County staff presented a draft "authorized agenda" of state and federal priorities — a board‑approved framework that would authorize government affairs staff to act on common policy positions during the upcoming legislative and congressional session windows.

Deputy County Manager Eric Peterson told the board that the county was preparing an "authorized agenda" — a framework of state and federal policy positions authorizing government affairs staff to send letters and take advocacy steps on the county’s stated priorities during the legislative session and between board meetings.
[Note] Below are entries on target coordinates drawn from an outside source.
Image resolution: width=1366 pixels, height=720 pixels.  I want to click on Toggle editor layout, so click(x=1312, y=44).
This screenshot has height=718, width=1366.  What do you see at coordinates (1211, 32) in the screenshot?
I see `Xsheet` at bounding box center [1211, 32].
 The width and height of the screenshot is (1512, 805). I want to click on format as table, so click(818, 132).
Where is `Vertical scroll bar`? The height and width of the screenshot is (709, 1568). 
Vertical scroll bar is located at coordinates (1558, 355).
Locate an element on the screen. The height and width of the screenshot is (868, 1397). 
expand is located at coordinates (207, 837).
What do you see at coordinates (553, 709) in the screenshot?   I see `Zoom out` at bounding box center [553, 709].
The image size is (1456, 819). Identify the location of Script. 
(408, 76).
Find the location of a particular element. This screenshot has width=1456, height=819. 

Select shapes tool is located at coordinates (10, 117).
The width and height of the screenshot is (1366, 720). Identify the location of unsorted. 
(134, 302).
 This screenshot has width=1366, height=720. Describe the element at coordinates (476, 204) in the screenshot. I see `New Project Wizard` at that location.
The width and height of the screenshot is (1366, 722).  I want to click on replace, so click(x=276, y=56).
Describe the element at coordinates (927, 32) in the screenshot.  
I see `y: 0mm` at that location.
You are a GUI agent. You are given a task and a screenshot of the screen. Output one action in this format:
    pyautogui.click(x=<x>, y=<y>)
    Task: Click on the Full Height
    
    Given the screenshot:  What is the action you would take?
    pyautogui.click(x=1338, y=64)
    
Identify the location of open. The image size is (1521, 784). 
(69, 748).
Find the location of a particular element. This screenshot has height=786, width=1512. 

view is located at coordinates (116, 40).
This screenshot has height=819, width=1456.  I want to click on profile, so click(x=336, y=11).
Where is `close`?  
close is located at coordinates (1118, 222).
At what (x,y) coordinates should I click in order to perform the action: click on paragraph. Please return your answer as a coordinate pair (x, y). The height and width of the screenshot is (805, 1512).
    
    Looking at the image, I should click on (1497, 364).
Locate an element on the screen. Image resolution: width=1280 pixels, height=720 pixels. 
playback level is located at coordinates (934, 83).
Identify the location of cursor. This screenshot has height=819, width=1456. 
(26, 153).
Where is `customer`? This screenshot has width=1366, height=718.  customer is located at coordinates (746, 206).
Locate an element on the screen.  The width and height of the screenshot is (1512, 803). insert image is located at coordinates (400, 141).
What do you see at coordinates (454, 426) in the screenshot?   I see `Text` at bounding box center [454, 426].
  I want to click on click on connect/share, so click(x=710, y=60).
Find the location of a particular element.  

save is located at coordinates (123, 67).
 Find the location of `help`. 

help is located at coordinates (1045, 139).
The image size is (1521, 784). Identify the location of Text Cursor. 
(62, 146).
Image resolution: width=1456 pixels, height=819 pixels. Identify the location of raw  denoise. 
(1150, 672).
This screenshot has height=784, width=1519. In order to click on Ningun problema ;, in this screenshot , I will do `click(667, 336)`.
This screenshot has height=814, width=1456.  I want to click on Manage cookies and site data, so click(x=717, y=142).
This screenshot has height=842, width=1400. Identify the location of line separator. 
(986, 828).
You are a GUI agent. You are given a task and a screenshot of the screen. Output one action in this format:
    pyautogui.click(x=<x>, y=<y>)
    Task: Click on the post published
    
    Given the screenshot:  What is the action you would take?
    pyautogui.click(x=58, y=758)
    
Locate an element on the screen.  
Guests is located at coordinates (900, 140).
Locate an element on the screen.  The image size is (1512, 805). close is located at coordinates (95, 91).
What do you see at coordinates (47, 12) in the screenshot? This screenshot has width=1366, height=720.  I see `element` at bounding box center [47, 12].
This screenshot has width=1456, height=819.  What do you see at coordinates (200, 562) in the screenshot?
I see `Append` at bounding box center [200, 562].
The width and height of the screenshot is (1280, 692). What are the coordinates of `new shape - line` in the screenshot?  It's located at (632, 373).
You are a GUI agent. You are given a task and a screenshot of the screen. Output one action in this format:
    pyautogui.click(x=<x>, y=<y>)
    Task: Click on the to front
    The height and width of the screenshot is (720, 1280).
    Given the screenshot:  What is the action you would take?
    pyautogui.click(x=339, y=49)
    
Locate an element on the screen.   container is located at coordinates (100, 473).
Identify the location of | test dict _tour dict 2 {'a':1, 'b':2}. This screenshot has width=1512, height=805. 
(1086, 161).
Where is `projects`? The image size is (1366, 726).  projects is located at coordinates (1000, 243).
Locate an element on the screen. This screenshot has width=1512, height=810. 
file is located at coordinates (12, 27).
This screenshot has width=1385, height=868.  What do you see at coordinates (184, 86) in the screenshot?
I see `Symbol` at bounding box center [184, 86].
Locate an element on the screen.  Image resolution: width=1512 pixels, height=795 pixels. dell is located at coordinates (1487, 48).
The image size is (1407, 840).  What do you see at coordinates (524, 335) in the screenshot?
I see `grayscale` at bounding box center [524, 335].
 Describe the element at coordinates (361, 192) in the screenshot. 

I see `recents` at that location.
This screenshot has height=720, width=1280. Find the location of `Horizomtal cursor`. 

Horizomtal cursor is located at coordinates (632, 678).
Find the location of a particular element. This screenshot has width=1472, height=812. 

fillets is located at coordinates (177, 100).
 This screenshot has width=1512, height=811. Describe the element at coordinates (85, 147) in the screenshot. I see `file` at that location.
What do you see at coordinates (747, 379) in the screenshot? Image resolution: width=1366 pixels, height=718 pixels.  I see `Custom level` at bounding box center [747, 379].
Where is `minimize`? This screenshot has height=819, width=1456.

"An authorized agenda provides government affairs the authority to advocate on behalf of the county on these positions," Peterson said, adding that staff would still seek board guidance on controversial items and return the finalized document for formal adoption on Nov. 18.

Content and scope: The draft agenda groups items under broad principles (oppose unfunded mandates and cost shifts; protect local control) and programmatic priorities such as wildfire response funding (including continued support for Arizona Department of Forestry mitigation funds), transportation and broadband investments, public‑health program stability, education funding and the county’s ongoing priorities for forest restoration and federal land programs.

Board feedback: Supervisors asked staff to strengthen education language to emphasize full support for funding public schools and concerns about programs that divert state funds, and they requested additional departmental outreach so affected county departments could review and propose edits before the board’s formal adoption. Staff said departments and outside partners had already provided input and that the document will be recirculated and returned with a resolution on Nov. 18.

Why it matters: The authorized agenda creates an operational pathway for the county to pursue time‑sensitive advocacy (letters, briefings and meetings) during legislative or congressional windows that fall between scheduled board meetings. It is not a fixed lobbying package — staff said they will select targeted priorities to present to federal delegations and state officials based on timing and political feasibility.

Next steps: Staff will recirculate the draft, take departmental feedback and return on Nov. 18 with a resolution to adopt the authorized agenda and the parameters for how government affairs will select issues and communicate with the board on significant actions.